* SOURCE:
As a Matter of Fact

It was unimaginable.

Maybe life would go on but for them it would be forever changed by the tragedy of these past few days.

Hope and joy had turned so quickly to despair and confusion. The events unfolded beyond their control – and beyond their belief.

Anticipation they once held with such certainty now seemed so long ago, shattered by the inexplicable horror and fear that had engulfed them.

As they walked, the two of them, they spoke of what they had seen. What did it mean – “all these things”? Why did this happen? What would the future hold now? It would doubtless be something quite different than what they had expected.

Luke tells us that these two disciples “communed together and reasoned …” as they walked the dusty seven miles from Jerusalem to a village named Emmaus (Luke 24: 15, KJV).

They were trying to process all that had just happened.

This was hard for them. It’s hard for any of us to understand tragedy and dreams that vanish overnight.

Lost in deep thought, their hearts riveted with grief, they sought to comfort one another. So absorbed in their shared heartbreak, they hardly noticed the stranger on the road who “drew near, and went with them” (Luke 24:15, KJV). Luke tells us that this was a divine concealment – “their eyes were held that they should not know him” (verse 16, KJV).

He was friendly – and showed concern.

He asked them what they were discussing and why they seemed so sad. What’s happened?

They stopped on the road and looked at him. They seemed amazed, even in their sadness.

The man named Cleopas asked him, “Are you the only visitor in Jerusalem who does not know what just happened there?” (Luke 24: 18, NCV). The things that took place have stunned so many.

“What things?” he asked (verse 19, KJV).

Cleopas told him about “Jesus of Nazareth.” He was a mighty prophet, in both word and deed, favored by God and the people. But then “the chief priests and our rulers delivered him to be condemned to death, and have crucified him. But we trusted”(KJV) – “we were hoping” (NCV) that he was the Messiah, the one promised so long ago, who would come and set Israel free (verse 19-21).

Our hopes soared.

And now he’s dead.

This all happened three days ago, Cleopas explained to the stranger.

But there’s more.

Cleopas told him that some women who visited his tomb that very morning insisted it was empty! There was no body! So Cleopas and others went to see for themselves. Sure enough, they saw the tomb and it was empty. But where was his body?

* RAW DATA:
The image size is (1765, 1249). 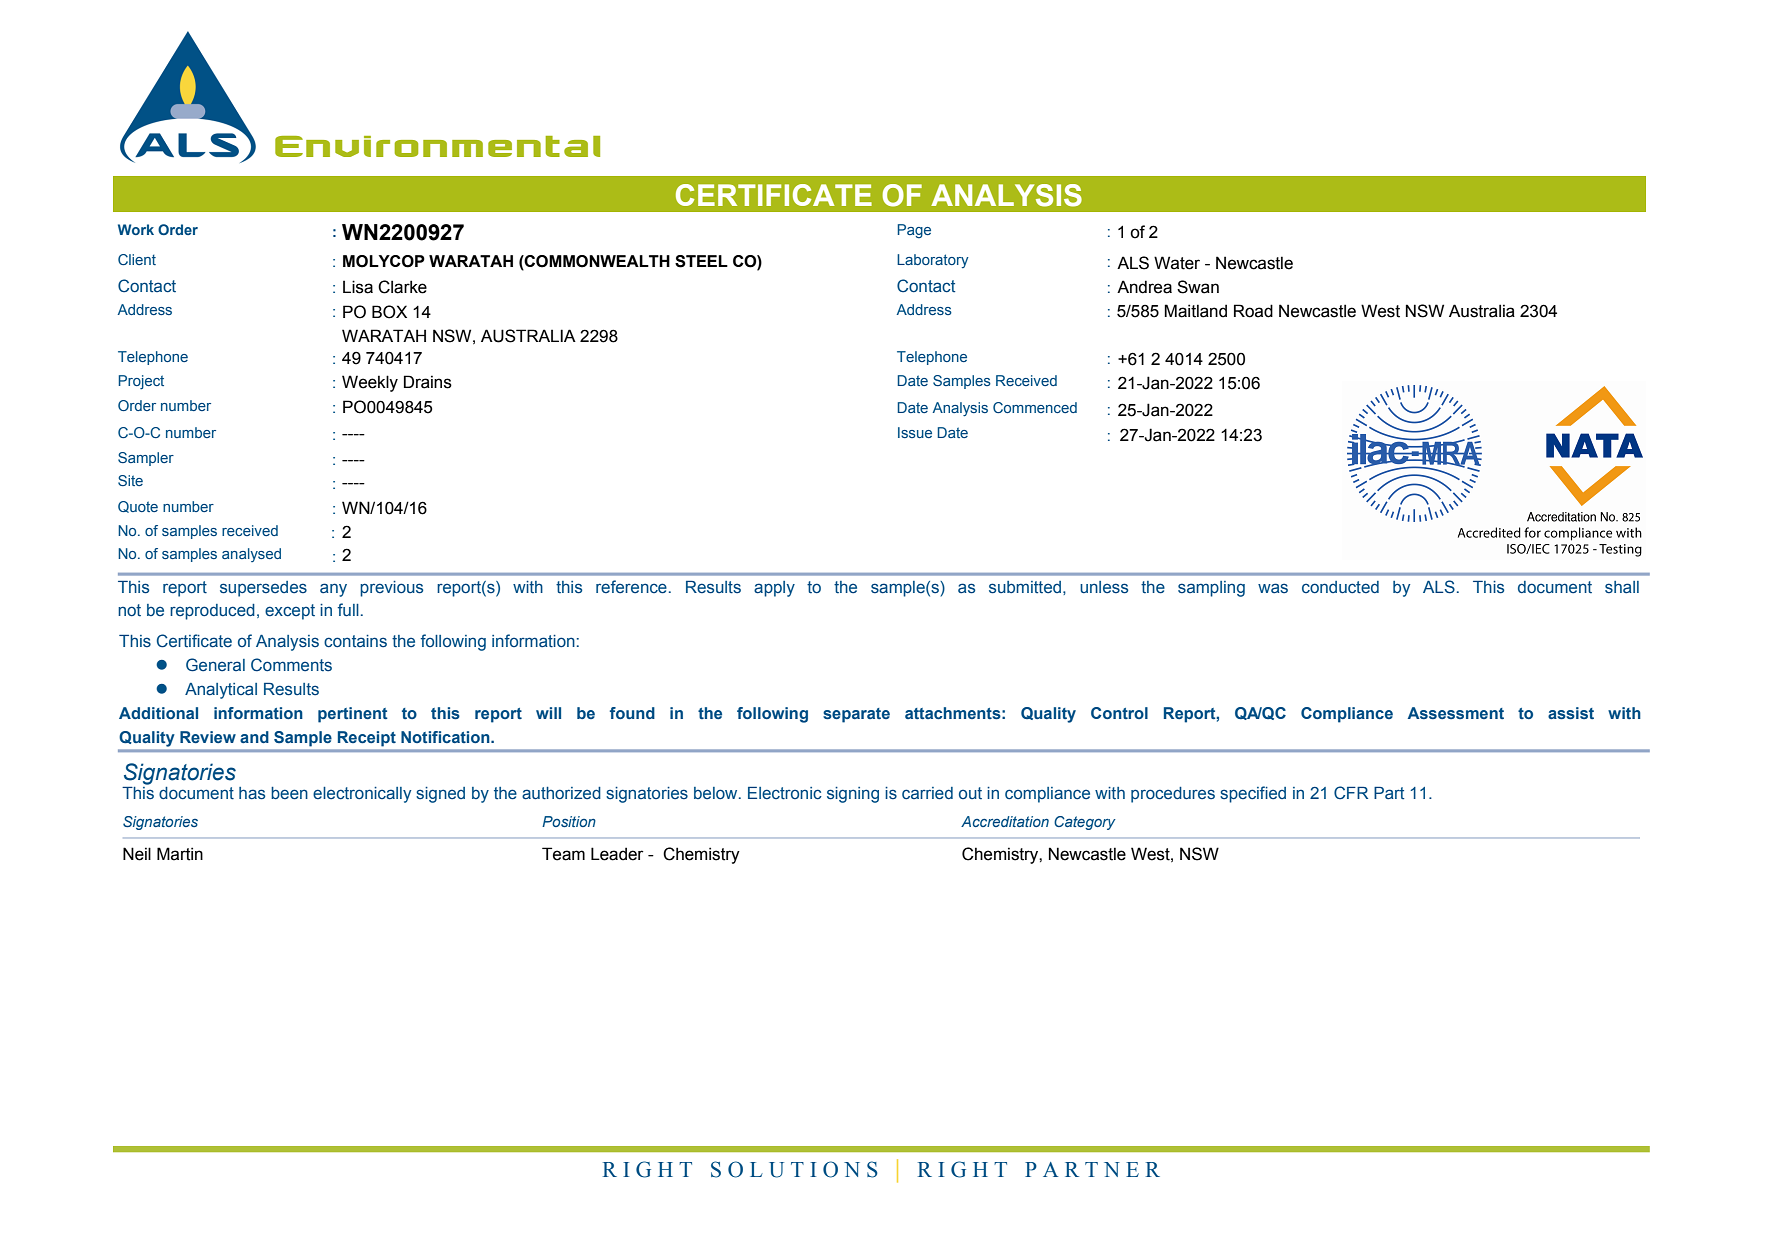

* WHAT TO DO: Can you carry on the piece about the two disciples on the road to Emmaus, starting after its final sentence?

* TASK ANSWER:
A mystery.

Cleopas hesitated.

These women had told them that they had seen “a vision of angels, which said that he was alive” (verse 23, KJV).



Jesus may have smiled, struck by the irony of his anonymity.

What Jesus did next is worth noting. He didn’t engage their speculations or ask any more questions. He didn’t join them in wonder. He didn’t ponder unknown meanings.

He taught them.

From the Old Testament, as they walked together on the road to Emmaus, Jesus expounded on the promises and prophecies concerning himself. He ignored theories and taught truth.

What has just happened is not fantasy, he told them. It’s fact.

This is not some hallucination. This is reality.

As they neared the village and it was getting dark, Cleopas and his friend persuaded Jesus to have dinner with them. As Jesus prayed and passed around the bread, their eyes were opened and suddenly they recognized him.

And then he was gone.

Jesus had always been audacious on the subject of death.

“Destroy this temple,” he announced to the stunned Pharisees, “and in three days I will raise it up” (John 2:19, KJV).

To the grieving sister of a dead friend, Jesus declared, “I am the resurrection and the life. He that believeth in me, though he were dead, yet shall he live” (John 11: 25, KJV).

No other religious leader in history promised to defang death – to conquer this last enemy – and then did it.

He tells you and me that if we place our faith in him, we will never die. And then he asks us simply:

Do you believe this?

When he appeared to his disciples, after his resurrection, he was again taunting death.

Ha! You look like you’ve seen a ghost!

“Why are you frightened?” he asked them. “Why do you doubt who I am? Look at my hands. Look at my feet. You can see that it’s really me. Touch me and make sure that I am not a ghost, because ghosts don’t have bodies, as you see that I do!” (Luke 24: 38-39, NLT).

Jesus held out his hands. He showed them his feet.

Then he ate some broiled fish while they surrounded him and stared in dumbfounded amazement.

Where was his body? Here was his body! Not hidden or stolen but eating dinner.

The resurrection is more than a feeling or a sentiment or even an indwelling power.

It is more.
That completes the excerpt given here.